### PROBLEM TO SOLVE
Rewrite every line of the listing below as a JSON list of strings, one string per line, skipping any blank lines.

** START RECORDS PROVIDED **

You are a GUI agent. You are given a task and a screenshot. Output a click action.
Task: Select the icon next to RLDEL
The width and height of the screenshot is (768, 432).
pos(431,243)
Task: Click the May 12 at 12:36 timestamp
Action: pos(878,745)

** END RECORDS PROVIDED **

### EXPECTED ANSWER
[
  "You are a GUI agent. You are given a task and a screenshot. Output a click action.",
  "Task: Select the icon next to RLDEL",
  "The width and height of the screenshot is (768, 432).",
  "pos(431,243)",
  "Task: Click the May 12 at 12:36 timestamp",
  "Action: pos(878,745)"
]